# Pace Arrow



## Lane (May 15, 2002)

Hi!
We have never done this talkback deal. Please bear with me if I am not doing something correctly. We are looking for input on 1995-1997 33-35 foot motor homes. (No slide) We are looking to purchase one and would like any input owners have. Is there a place on the internet we could go to down load floor plans and specs. from the above years? Does anyone have any experience with the Chevy 7.4 Vortec engine? What about steer safe, is it something we should have on a wide body?
Any input regarding Banks?
Thanks for all input in advance.
Lane


----------



## Gary B (May 16, 2002)

Pace Arrow

Hi Lane, this is the place to ask, your doing every thing right.  We have a 34' Bounder, 1994, no slide, not a wide body, with the Ford 460 and the overdrive tranny. The Pace Arrow is the next step up from the Bounder as far as I know, as for a place on the net for floor plans for older models there isn't one that I'm aware of. But if you call Fleetwoods customer service number they will send you copies of the floor plans for the years you are interested in, we did this when we were looking for our MH, the copies were black and white copies, but showed all the floor plans, options, standard equipment etc. I don't have any experience with the 7.4 vortec, we had a 454 in the MH before our present one it was a good engine, good power, didn't use any oil. I think that steer safe is good and seems to be more effective on the Chevy chassis then the Ford. Personally my thoughts on the Banks system is: they make a good product but over priced, most folks are satisfied with proformance increases. Good luck in your search, and don't be afraid to ask questions. Happy trails GB


----------



## C Nash (May 19, 2002)

Dataset content:
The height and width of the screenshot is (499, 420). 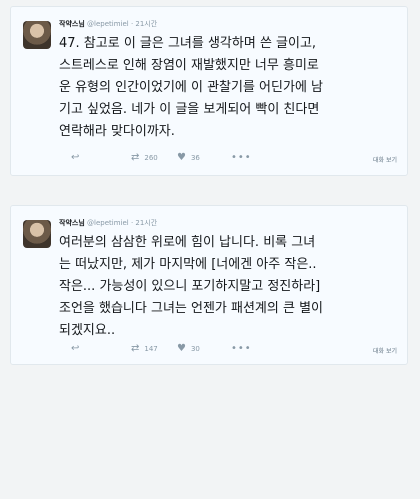 I want to click on like-count: 30, so click(x=195, y=349).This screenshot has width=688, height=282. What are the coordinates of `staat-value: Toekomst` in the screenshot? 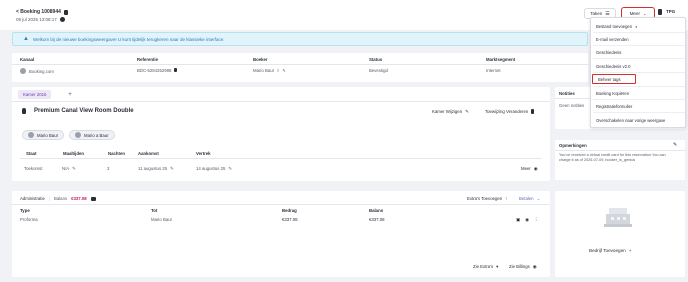 It's located at (34, 168).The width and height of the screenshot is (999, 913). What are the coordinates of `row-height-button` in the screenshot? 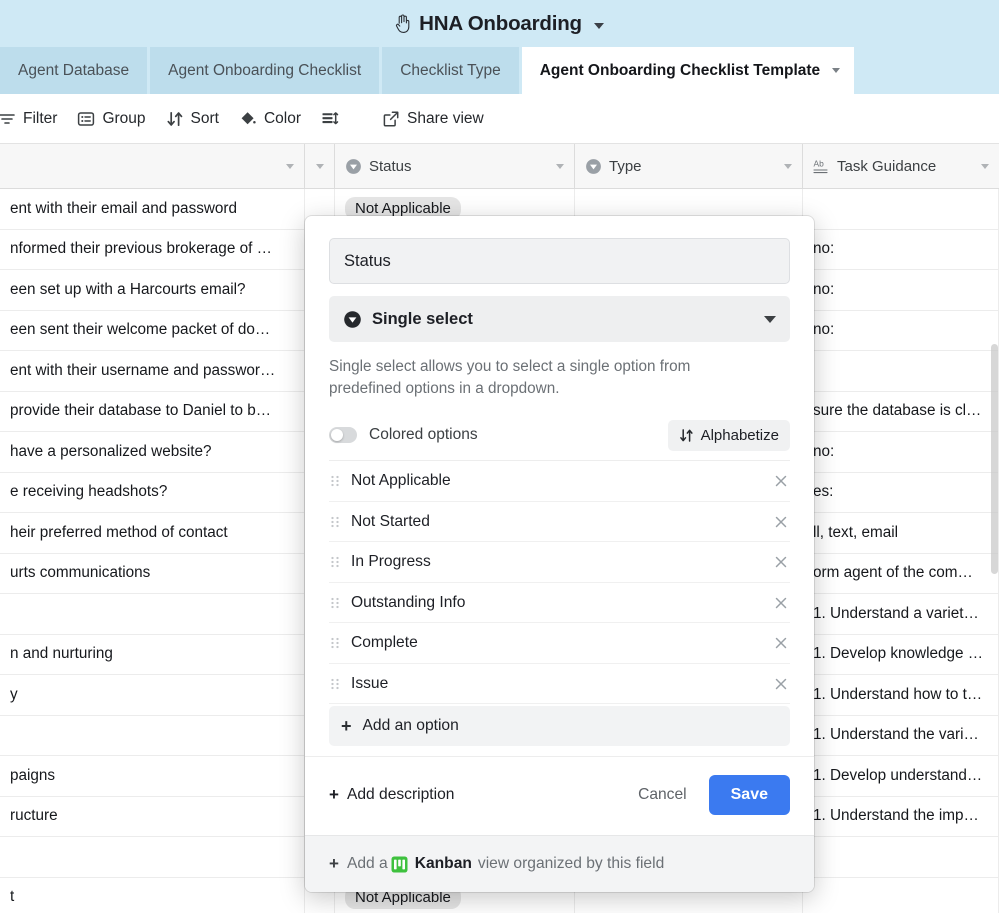 It's located at (334, 119).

Your tasks:
a) In the Pace Arrow forum thread, which engine and transmission does Gary B's 1994 Bounder have?
b) Continue the Pace Arrow forum thread from the point where it stops.

Exercise answers:
a) The Ford 460 with the overdrive transmission.

b)
Pace Arrow

Lane, worked on chevy's for 23 years and I never saw any more problems than normal with the 7.4 vortex engine.  If you keep them serviced they will last and the vortex may get a little better gas milage than the 460 ford which is also a very good engine.  I have seen both engines with close to 100,000 miles and seen them replaced at 20,000.  Most are satisfied with the performance from the factory but, the banks is a good system and will probably increase power and milage even though it could have reverse affect.  The engines are set up for certain cams and exhaust restrictions.  If I was going to spend the money for the Banks, I would probably change cams, port and polish heads, install a high performance chip and put racing stripes on the side, woops got carried away, forgot what I bought one of these things for CAMPING and slow down and enjoy the seanery.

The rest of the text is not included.